# Sunday March 26, 2017 Freshwater fish and plant auction outside Atlanta, GA.



## emc7 (Jul 23, 2005)

Save the date, more details coming soon.

Atlanta Area Aquarium Association Spring Auction 
March 26, 2017
Windy Hill Community Center
1885 Roswell Street, SE
Smyrna, GA 30080


----------



## emc7 (Jul 23, 2005)

Registration Is Now Open!!!

Register now for our Spring Auction that will be held on

Sunday, March 26th at the Windy Hill Community Center

(1885 Roswell St SE, Smyrna, GA 30080)

** READ THIS - VERY IMPORTANT **
Everyone must register to participate in our auctions.

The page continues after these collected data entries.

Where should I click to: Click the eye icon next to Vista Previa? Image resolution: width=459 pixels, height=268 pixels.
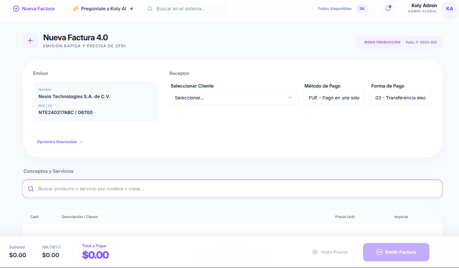pos(316,252)
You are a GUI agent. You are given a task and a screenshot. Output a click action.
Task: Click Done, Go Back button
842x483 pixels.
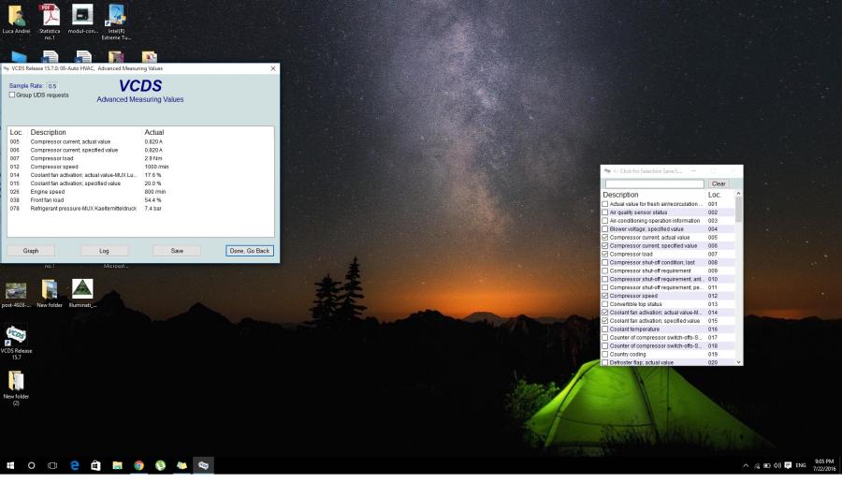(250, 251)
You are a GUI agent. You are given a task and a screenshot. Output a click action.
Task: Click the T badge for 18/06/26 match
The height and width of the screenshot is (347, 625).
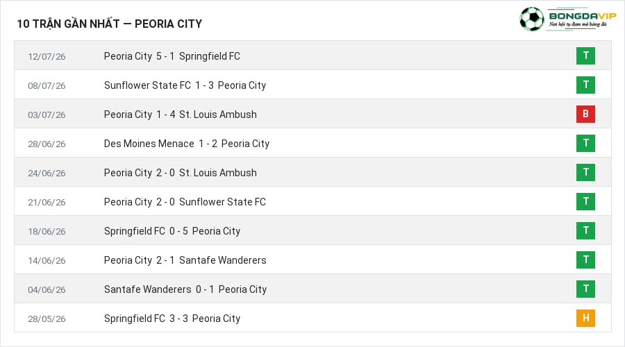pos(585,230)
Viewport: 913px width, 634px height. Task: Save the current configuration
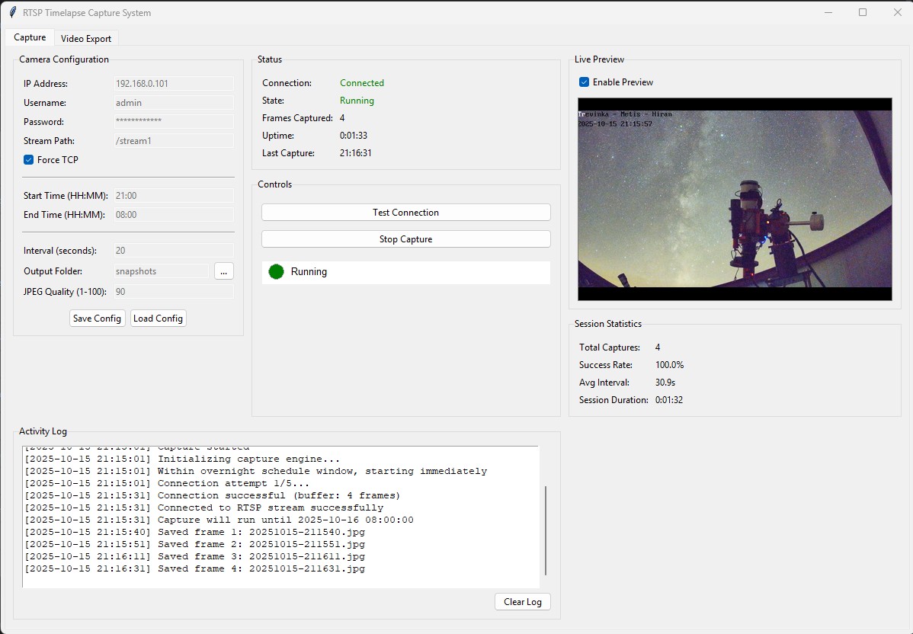pyautogui.click(x=97, y=318)
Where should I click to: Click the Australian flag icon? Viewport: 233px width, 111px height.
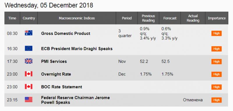(29, 33)
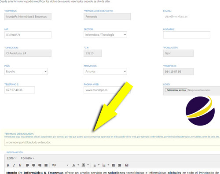Justify the editor text
220x174 pixels.
[46, 165]
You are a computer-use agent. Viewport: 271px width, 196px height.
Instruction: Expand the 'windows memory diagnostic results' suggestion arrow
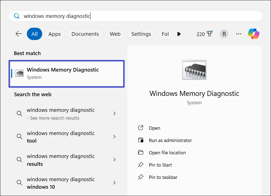click(114, 160)
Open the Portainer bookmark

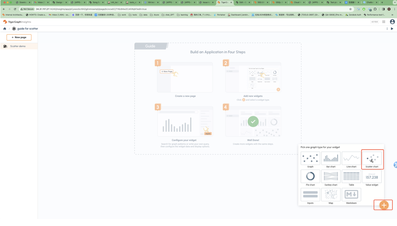coord(220,15)
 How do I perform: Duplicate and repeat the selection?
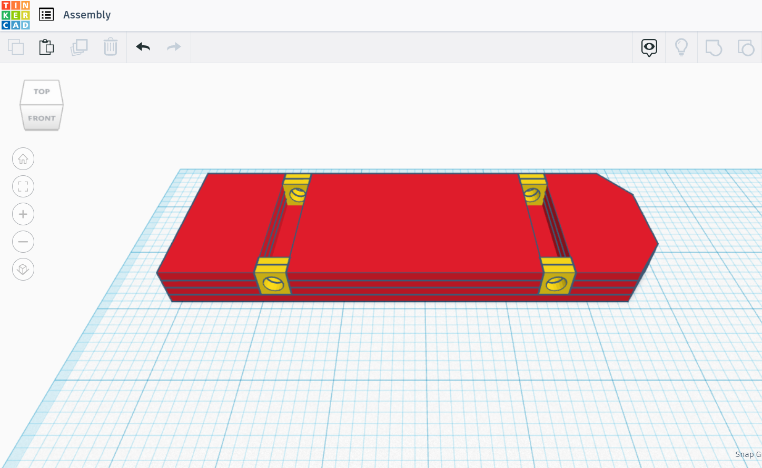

If you registered for our past auctions, you'll need to re-register.
We clear the auction registration database prior to each auction (this helps us keep everyone's information current).
Both buyers and sellers need to register for our auctions.


Here's how you register:

In your browser go to the following URL:
http://www.aquaticgardener.com/AAAA/...nregistration/

1. Click on 'Click Here To Create A New Account'

2. Fill out the form using 332817 for the key code.
Also, your password needs to be at least 8 characters long.

3. If all goes well, you'll be prompted to login. Go ahead and login

4. Following your login, you'll now see your bidder/seller number

5. Sellers, if you click the text below your bidder number, you can register items for the auction


----------